Not long ago, I went to Page, Arizona for a quick trip, and, although it is a not-so-easy place to get to, it was so worth it!

Getting there:

From Phoenix, it’s about a four to five hour drive, depending on traffic and your stops along the way. It’s close to the same distance from Las Vegas to Page as well. There’s really not much to see on the drive, except the beautiful scenery, which changes constantly (if coming from Phoenix), much to my surprise! So keep naps to a minimum!

Horseshoe Bend:

Horseshoe Bend at sunset

As you’re driving down the road into Page (if you’re coming from the south), all of the sudden, in the middle of nowhere, there are loads of cars and an unassuming sign that simply reads, ‘Horseshoe Bend.’ You will literally look around and be confused because there is nothing around you that looks like the pictures you’ve always seen of it. Since Horseshoe Bend is basically an overlook at a bend in the Colorado River, you expect to see a river or to have driven uphill somewhere to get to the overlook. But, nope! You already are at the top when you arrive to this flat land and you hike a little ways to look down onto the river. Sounds pretty typical, but the views are incredible!

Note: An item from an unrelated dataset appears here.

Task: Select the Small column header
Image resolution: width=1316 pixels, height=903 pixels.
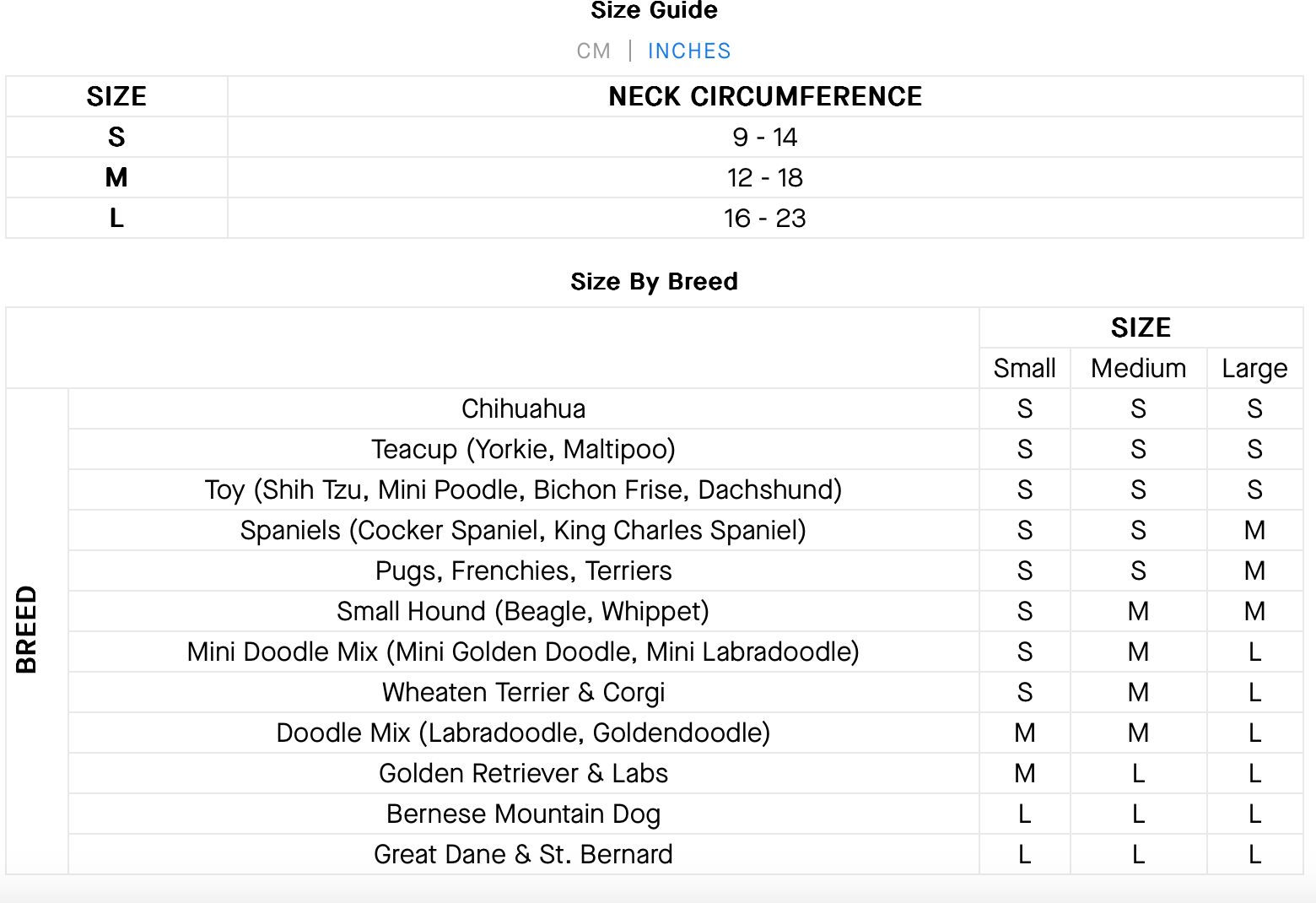Action: [x=1024, y=369]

Scenery around you as you’re walking up to Horseshoe Bend

The first night I got there, I went to Horseshoe Bend for sunset. It said that sunset was at 6:50pm and I got there at 5:30pm, thinking I was way too early. However, the hike from the parking lot to the actual overlook takes about 15 minutes, and then the sun actually was pretty much set (as far as picture-taking goes) by about 6:30pm. So get there at least an hour early if you’re going for sunset! That way you can still capture the sun and the colors in the river from the sun before it gets too low in the sky.

Sunset at Horseshoe Bend

I then went back to Horseshoe Bend for sunrise the next morning (I mean you’re already there, so you might as well take advantage of it!). Although both were absolutely incredible, sunset was my favorite, because the sun only hit part of the canyon at sunrise, which made it difficult to get great photos. But the crowd was significantly smaller for sunrise and it was such a peaceful morning, so don’t count it out. If you’ve made it all the way to Page, you might as well see both sunrise and sunset! You won’t regret it. Also, the temperature was pretty bearable at both sunrise and sunset, which is great seeing that you’re in the middle of a desert.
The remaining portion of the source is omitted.